The biggest problem in this country is the relative value put of different professionals. Accountants are higher valued than engineers. That economical tragic. The Engineer is required to invent, innovate and produce the means of production of wealth. The accountant records the financial story of hoe it happens and takes some guesses on how investment could work out. Entrepreneurs back engineers despite what accountants say because they business savvy. We must have Doctors and Dentists and other support professions but we need to understand who are the wealth creators. For the last thirty years of monetarism we have looked to the City to provide that but the banker’s crash has shown us how vulnerable that is. We need to balance our economy with wealth generation by making things instead of importing things, That is the big battle today. Free trade verses protectionism and Globalisation verses a sustaining economy. if we decide to re-balance the economy the demand for the future will be in production skills rather than the service sector and attitudes will have to change. The relative status of Engineers and Technician will rise together their earnings potential. Careers may depend on these issues. We can see it in the politics of today. change is in the air. it is volatile and unpredictable. But it will decide the best careers for the next thirty years. Needs to be thought about before deciding on a career for the next fifty years.

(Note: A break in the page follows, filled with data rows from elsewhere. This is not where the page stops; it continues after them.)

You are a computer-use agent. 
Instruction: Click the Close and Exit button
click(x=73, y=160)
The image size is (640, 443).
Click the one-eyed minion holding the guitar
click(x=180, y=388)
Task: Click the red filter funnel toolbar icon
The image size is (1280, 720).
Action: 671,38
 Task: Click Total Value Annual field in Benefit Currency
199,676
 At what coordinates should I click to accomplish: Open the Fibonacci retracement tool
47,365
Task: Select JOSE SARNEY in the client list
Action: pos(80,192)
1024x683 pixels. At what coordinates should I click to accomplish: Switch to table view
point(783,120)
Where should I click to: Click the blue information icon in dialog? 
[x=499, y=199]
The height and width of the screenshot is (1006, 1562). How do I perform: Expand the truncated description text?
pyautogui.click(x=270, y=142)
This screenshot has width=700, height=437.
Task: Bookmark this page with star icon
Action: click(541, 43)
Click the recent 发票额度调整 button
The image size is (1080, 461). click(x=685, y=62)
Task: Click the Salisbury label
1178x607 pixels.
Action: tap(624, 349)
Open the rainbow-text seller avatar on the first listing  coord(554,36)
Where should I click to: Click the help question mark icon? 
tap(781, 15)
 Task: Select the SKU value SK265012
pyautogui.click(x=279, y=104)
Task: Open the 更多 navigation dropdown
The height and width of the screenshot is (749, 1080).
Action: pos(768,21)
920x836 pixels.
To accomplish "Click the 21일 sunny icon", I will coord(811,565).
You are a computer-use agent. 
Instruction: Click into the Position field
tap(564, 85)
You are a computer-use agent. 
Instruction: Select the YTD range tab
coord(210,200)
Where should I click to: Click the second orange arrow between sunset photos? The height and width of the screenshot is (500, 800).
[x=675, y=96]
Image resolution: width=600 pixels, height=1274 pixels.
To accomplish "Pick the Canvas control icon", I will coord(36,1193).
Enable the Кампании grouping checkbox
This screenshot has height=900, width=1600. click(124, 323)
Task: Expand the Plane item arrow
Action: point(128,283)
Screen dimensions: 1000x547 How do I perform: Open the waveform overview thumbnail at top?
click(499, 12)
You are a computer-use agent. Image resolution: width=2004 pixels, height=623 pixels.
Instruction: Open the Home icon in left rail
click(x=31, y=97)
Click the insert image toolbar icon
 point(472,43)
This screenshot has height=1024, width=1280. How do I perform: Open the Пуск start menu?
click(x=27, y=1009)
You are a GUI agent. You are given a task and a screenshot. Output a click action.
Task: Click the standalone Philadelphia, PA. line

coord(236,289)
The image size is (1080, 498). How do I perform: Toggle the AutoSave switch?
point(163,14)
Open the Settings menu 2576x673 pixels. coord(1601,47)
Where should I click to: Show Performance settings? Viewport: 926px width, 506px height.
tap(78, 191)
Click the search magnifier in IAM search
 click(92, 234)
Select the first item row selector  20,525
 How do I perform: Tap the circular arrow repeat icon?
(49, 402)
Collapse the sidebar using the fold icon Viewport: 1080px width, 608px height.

There are some good points here as Mrs Maj says about the snobbery regarding trades but she then misses the growing market in entertainment and leisure [silly dreamer type college courses such as drama etc , ] We have events managers, activities co-ordinators, street theatre and even personal trainers these days and the confidence these sorts of courses instil can lead onto other work. My niece did a media degree and has been in the police for a decade until she decided on a change and decided to undergo nurse training.

My sister who became a psychiatrist never had any education in drama and struggled to have the benefit of confidently speaking at medical conferences when presenting a paper.

Of course private education itself is a huge advantage to a young person and these schools and colleges are seeing the advantage to their leavers of increasing links with businesses.

State schools are difficult to negotiate these days. Some are better than others but even then the discipline and quality has gone and much will depend on luck as to how many unwilling students there are in any particular year. Those expelled just end up getting moved around.

A degree can be more important proof of ability when attending a rubbish state school.

Schools have never been much good at career advice when staff stay for decades and have never worked anywhere themselves outside of the education system so lack experience.